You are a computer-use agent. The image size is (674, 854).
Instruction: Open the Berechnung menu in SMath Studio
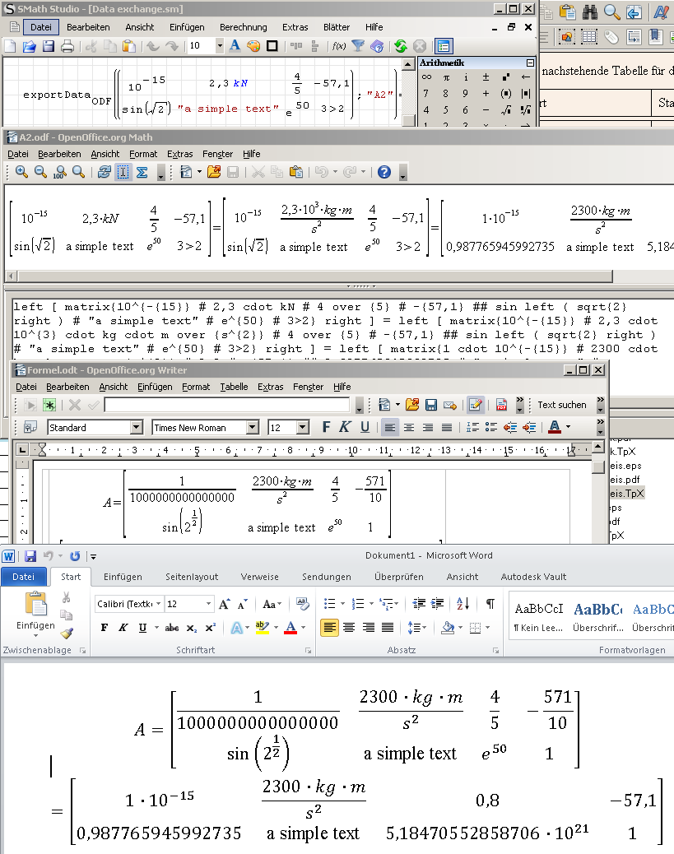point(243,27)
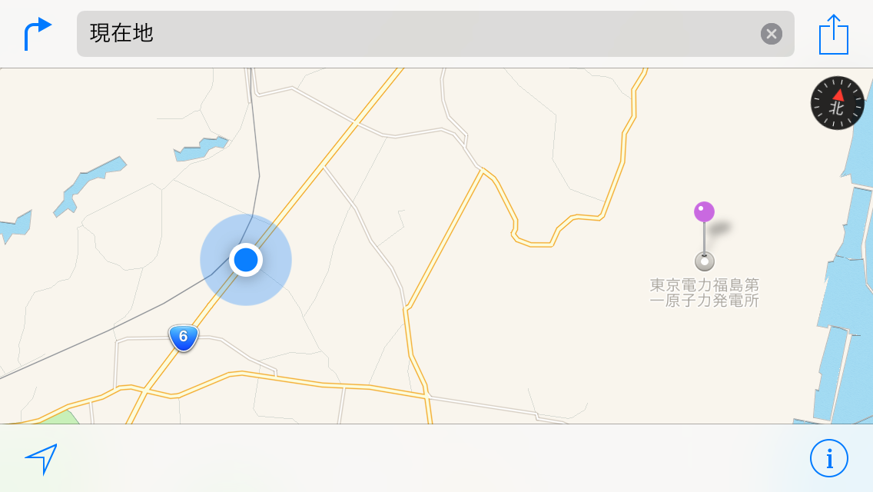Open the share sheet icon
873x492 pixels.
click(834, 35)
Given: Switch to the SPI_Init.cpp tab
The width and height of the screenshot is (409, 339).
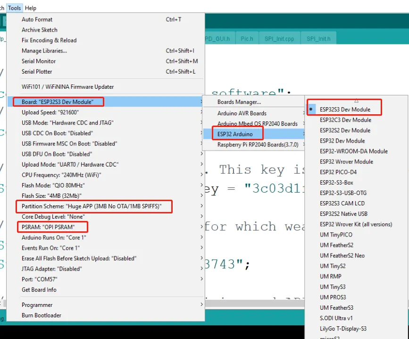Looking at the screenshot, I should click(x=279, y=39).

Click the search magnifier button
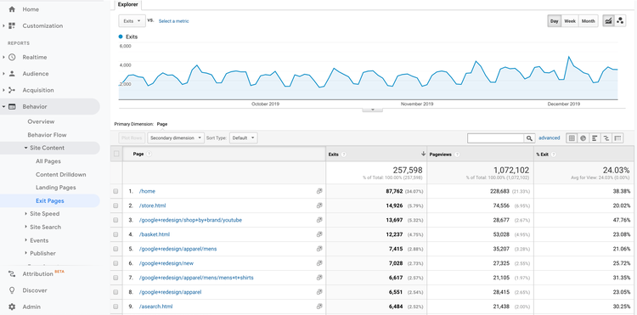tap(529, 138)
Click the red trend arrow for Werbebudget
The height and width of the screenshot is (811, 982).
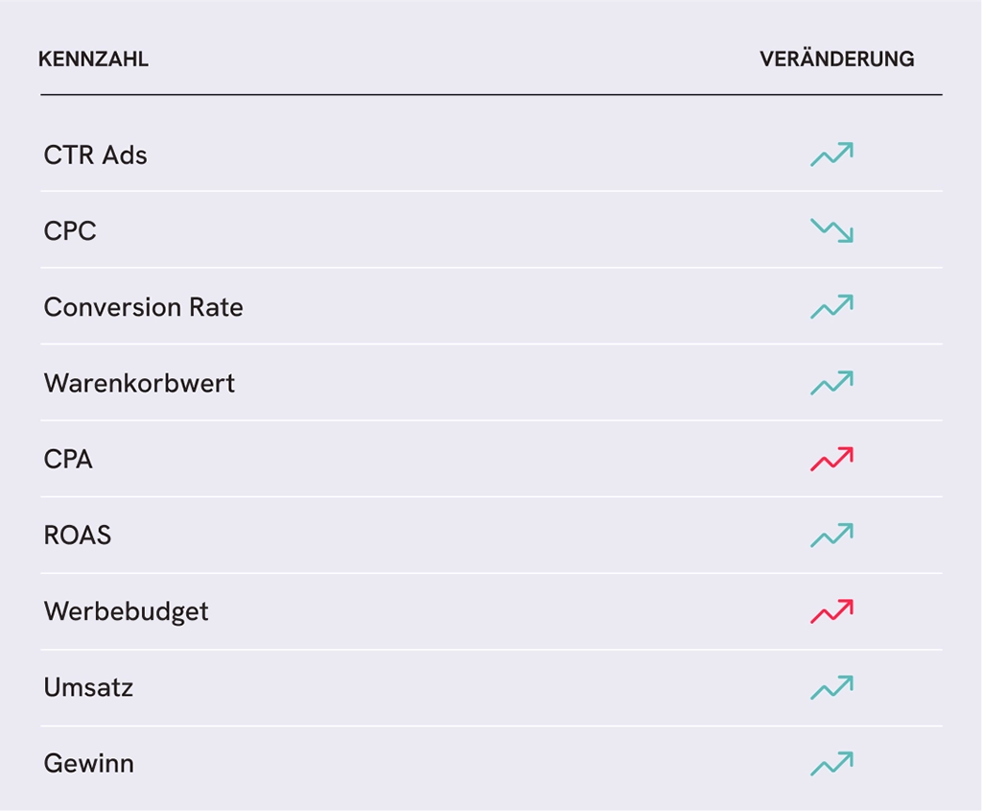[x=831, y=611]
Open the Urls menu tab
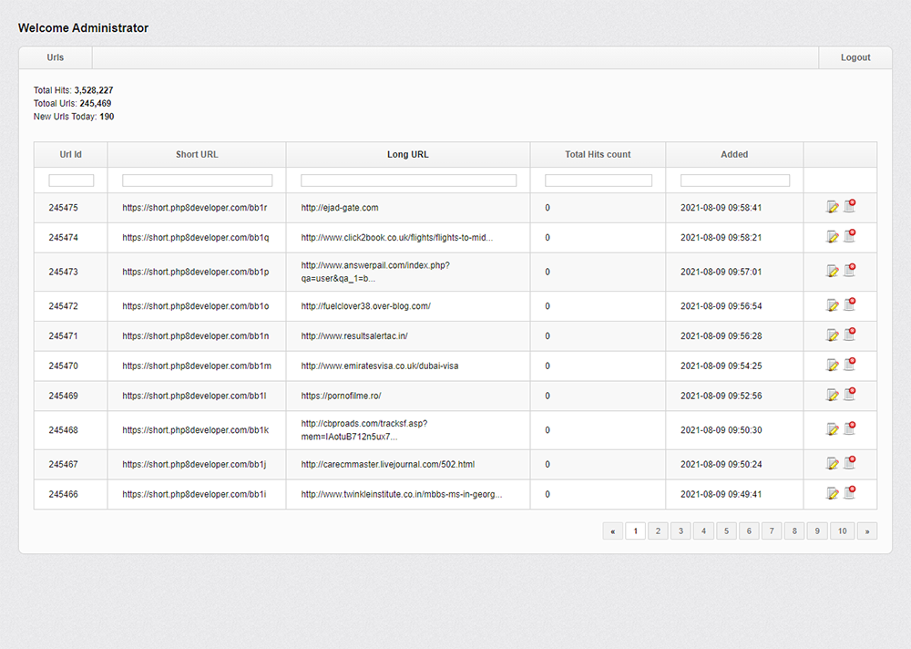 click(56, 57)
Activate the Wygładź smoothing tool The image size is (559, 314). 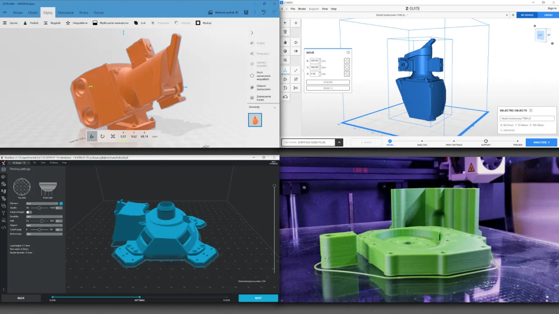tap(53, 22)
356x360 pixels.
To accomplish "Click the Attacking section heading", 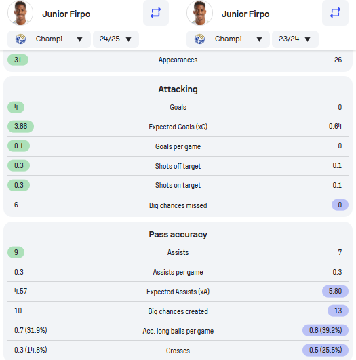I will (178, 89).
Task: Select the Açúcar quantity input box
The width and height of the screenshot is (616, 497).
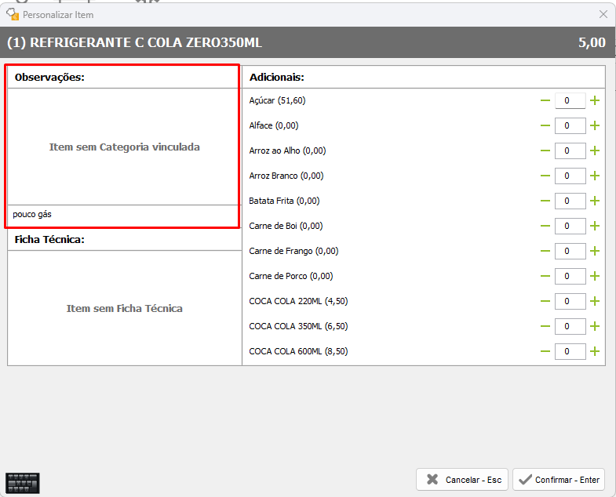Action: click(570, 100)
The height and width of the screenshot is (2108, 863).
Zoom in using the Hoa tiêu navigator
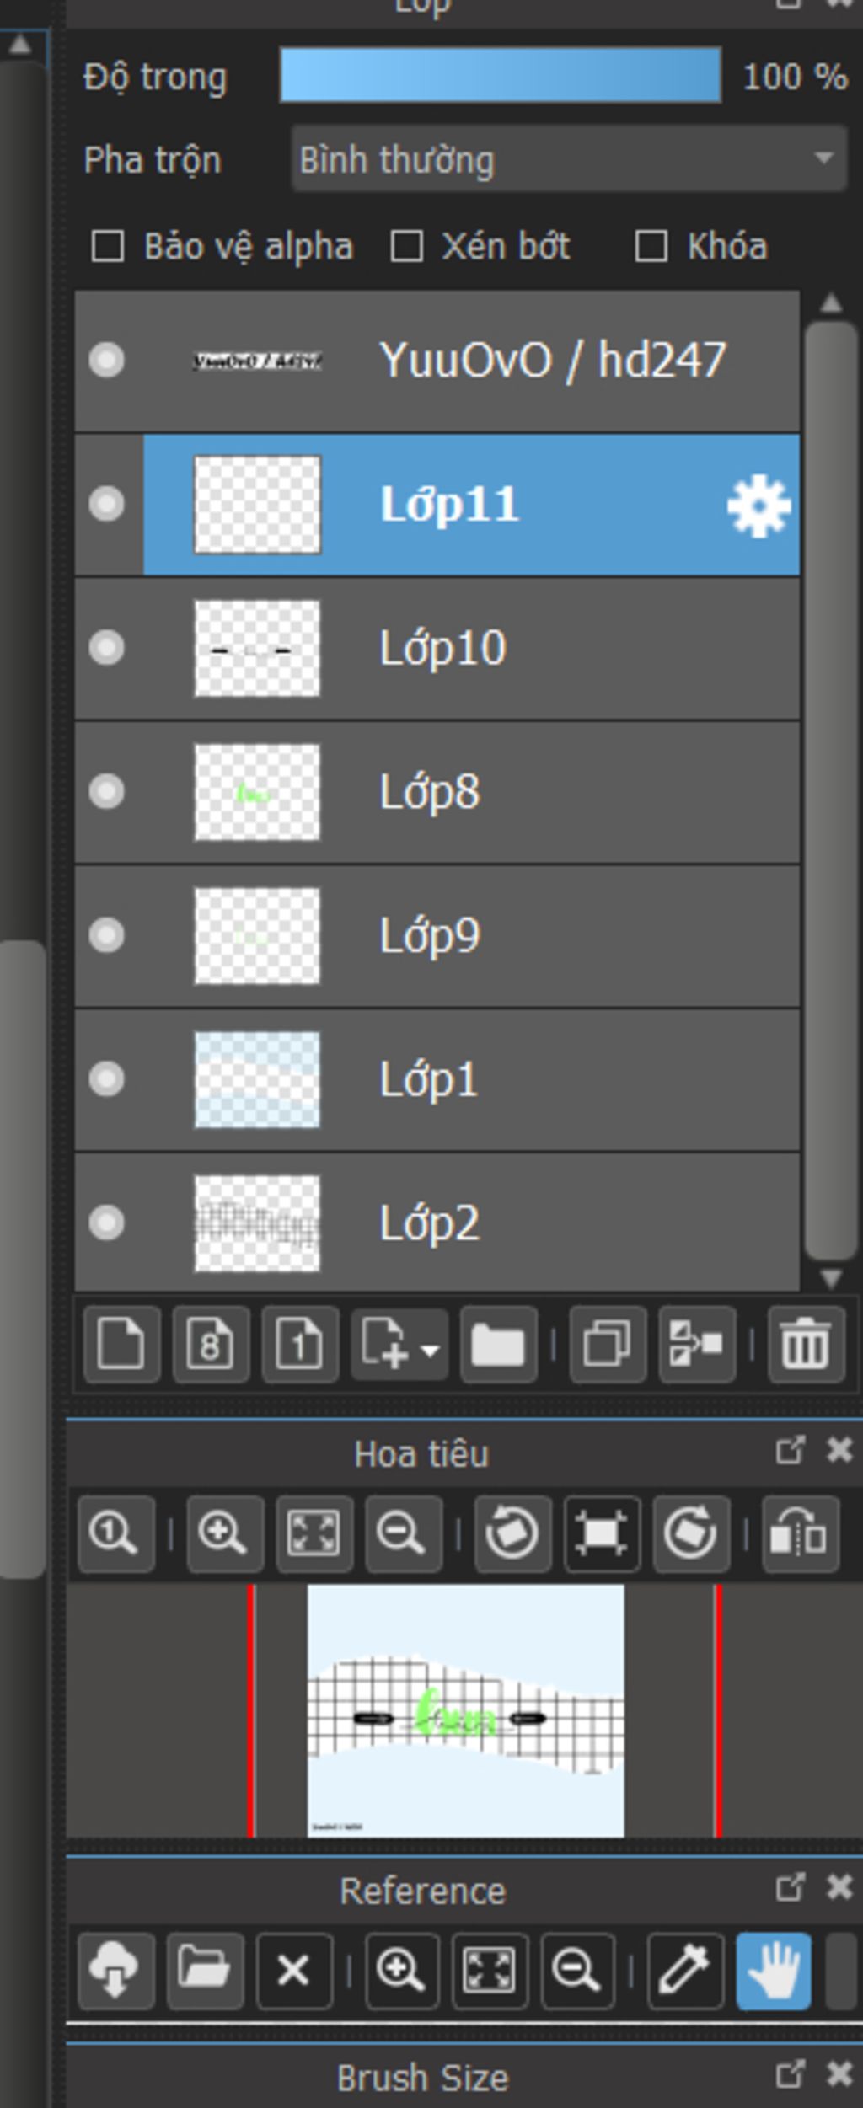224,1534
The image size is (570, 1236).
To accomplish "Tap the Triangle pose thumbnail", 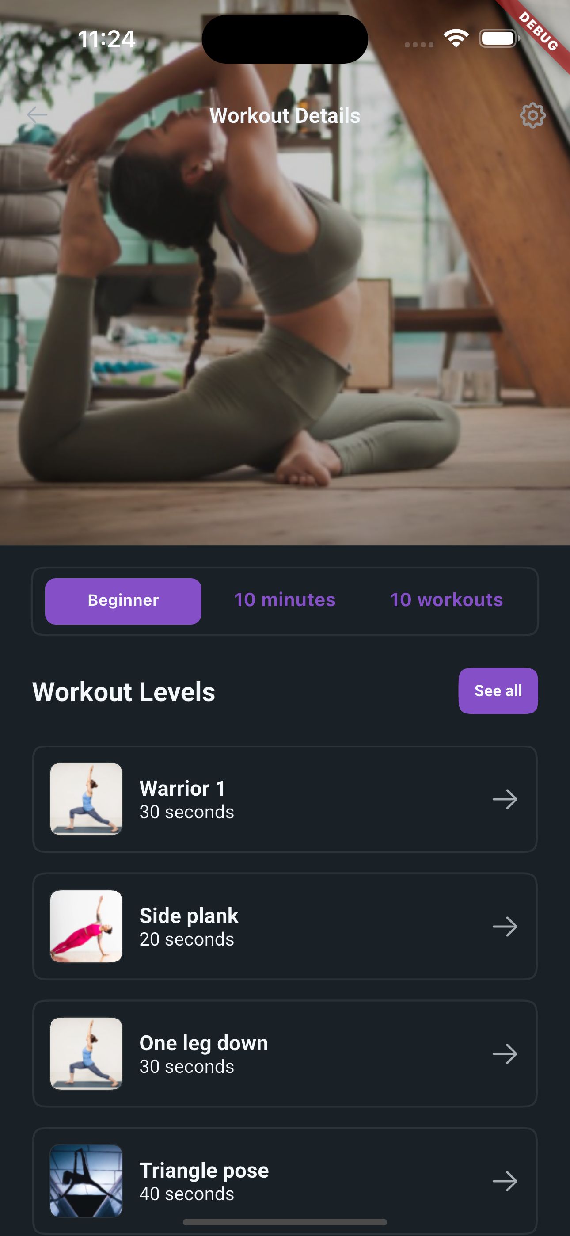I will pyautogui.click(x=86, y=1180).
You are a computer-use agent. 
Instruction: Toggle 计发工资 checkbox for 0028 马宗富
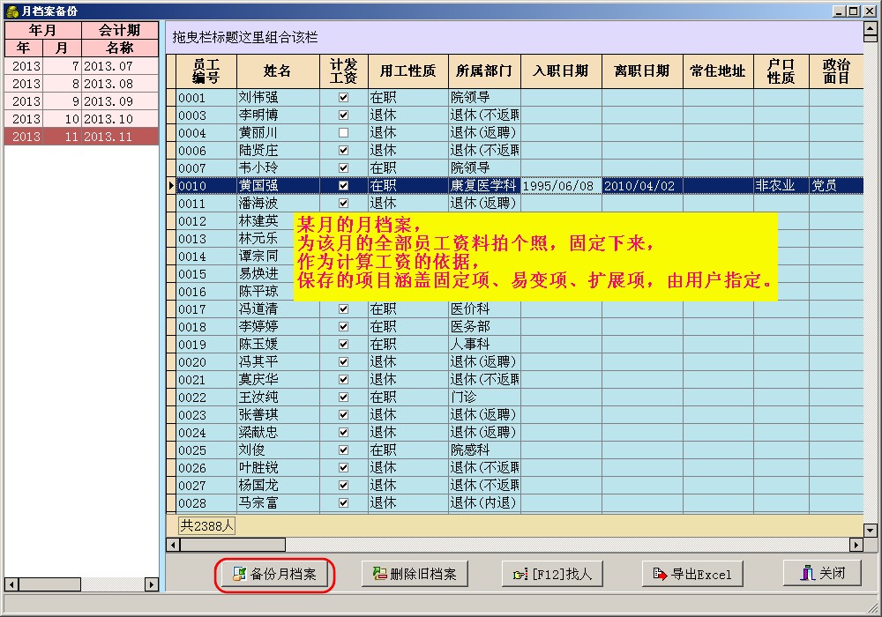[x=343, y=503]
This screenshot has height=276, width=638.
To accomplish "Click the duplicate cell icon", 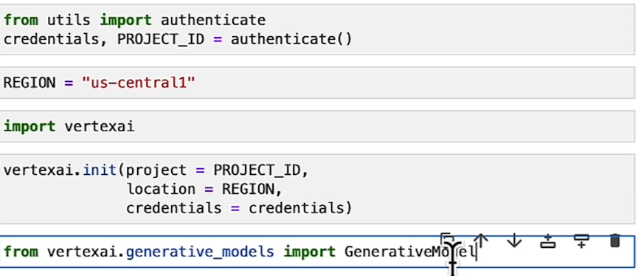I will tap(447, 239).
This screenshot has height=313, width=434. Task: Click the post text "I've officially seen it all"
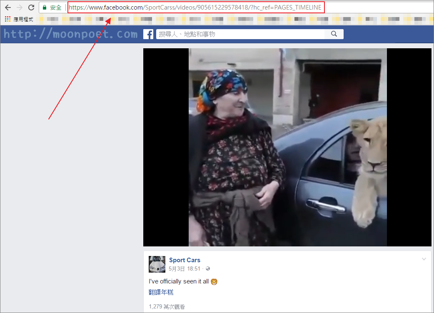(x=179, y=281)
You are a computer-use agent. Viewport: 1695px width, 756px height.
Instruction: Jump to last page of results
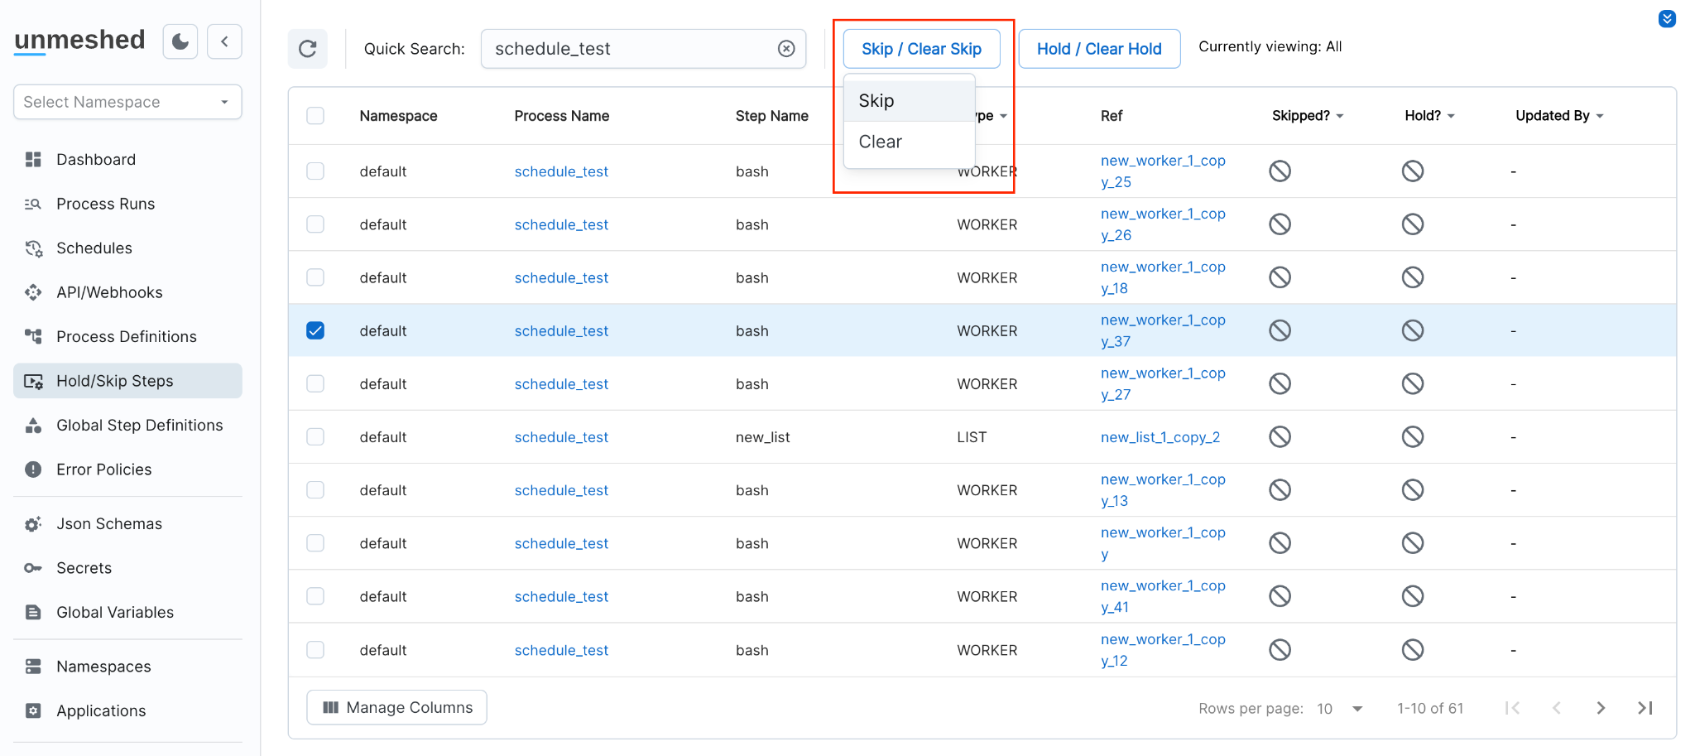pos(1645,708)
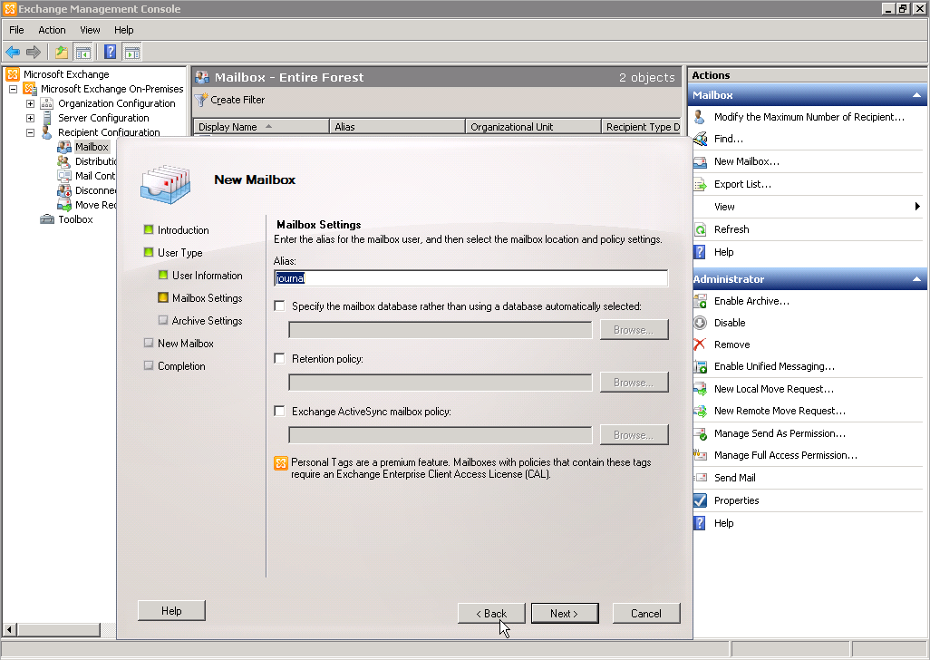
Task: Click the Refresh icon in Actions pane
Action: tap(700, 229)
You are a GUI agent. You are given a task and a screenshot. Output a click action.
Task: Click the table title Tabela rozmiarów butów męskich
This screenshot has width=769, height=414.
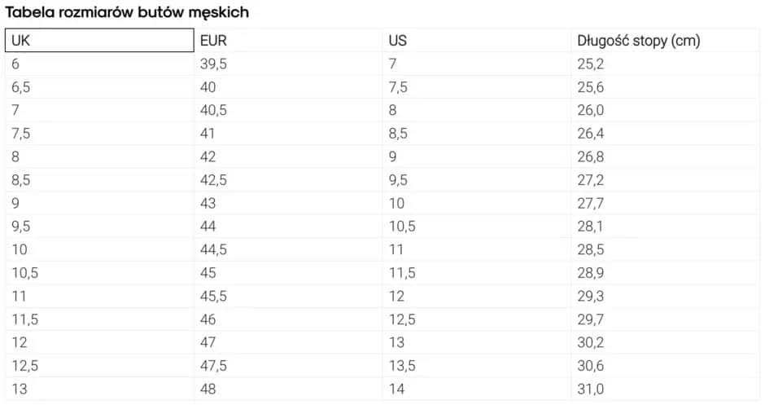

======

## About this task
Say how many lines above hold "computer", and nothing else.

## Output for this exercise
3